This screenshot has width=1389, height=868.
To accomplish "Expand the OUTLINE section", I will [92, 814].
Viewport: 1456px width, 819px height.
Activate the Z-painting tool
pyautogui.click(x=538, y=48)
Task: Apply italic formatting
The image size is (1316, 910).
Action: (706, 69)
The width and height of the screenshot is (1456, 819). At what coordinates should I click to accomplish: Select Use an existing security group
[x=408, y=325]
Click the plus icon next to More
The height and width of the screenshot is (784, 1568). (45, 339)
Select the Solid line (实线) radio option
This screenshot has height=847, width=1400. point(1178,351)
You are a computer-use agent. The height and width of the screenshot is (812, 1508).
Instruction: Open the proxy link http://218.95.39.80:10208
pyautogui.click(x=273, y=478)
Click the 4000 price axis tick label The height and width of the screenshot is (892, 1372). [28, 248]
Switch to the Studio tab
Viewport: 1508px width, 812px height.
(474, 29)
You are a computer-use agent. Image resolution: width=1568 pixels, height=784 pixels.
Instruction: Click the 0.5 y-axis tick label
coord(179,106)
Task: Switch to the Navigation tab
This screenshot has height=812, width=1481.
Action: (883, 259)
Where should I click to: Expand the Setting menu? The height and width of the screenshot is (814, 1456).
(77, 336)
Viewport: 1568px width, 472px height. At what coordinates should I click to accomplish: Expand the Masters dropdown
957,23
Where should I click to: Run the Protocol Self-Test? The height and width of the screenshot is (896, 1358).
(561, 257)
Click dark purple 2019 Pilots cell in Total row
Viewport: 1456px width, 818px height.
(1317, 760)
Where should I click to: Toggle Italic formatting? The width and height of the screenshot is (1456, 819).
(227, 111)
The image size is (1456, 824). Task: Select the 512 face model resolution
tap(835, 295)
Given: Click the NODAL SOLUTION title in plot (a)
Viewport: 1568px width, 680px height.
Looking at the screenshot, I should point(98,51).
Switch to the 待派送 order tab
───
### BRIEF
Write all of the records out again exactly.

### ANSWER FOR THIS EXERCISE
This screenshot has width=1389, height=868.
To accomplish "Expand the OUTLINE section", I will [92, 814].
Viewport: 1456px width, 819px height.
Activate the Z-painting tool
pyautogui.click(x=538, y=48)
Task: Apply italic formatting
The image size is (1316, 910).
Action: (706, 69)
The width and height of the screenshot is (1456, 819). At what coordinates should I click to accomplish: Select Use an existing security group
[x=408, y=325]
Click the plus icon next to More
The height and width of the screenshot is (784, 1568). (45, 339)
Select the Solid line (实线) radio option
This screenshot has height=847, width=1400. point(1178,351)
You are a computer-use agent. The height and width of the screenshot is (812, 1508).
Instruction: Open the proxy link http://218.95.39.80:10208
pyautogui.click(x=273, y=478)
Click the 4000 price axis tick label The height and width of the screenshot is (892, 1372). [28, 248]
Switch to the Studio tab
Viewport: 1508px width, 812px height.
(474, 29)
You are a computer-use agent. Image resolution: width=1568 pixels, height=784 pixels.
Instruction: Click the 0.5 y-axis tick label
coord(179,106)
Task: Switch to the Navigation tab
This screenshot has height=812, width=1481.
Action: (883, 259)
Where should I click to: Expand the Setting menu? The height and width of the screenshot is (814, 1456).
(77, 336)
Viewport: 1568px width, 472px height. At what coordinates should I click to accomplish: Expand the Masters dropdown
957,23
Where should I click to: Run the Protocol Self-Test? The height and width of the screenshot is (896, 1358).
(561, 257)
Click dark purple 2019 Pilots cell in Total row
Viewport: 1456px width, 818px height.
(1317, 760)
Where should I click to: Toggle Italic formatting? The width and height of the screenshot is (1456, 819).
(227, 111)
The image size is (1456, 824). Task: Select the 512 face model resolution
tap(835, 295)
Given: Click the NODAL SOLUTION title in plot (a)
Viewport: 1568px width, 680px height.
Looking at the screenshot, I should point(98,51).
Switch to the 待派送 order tab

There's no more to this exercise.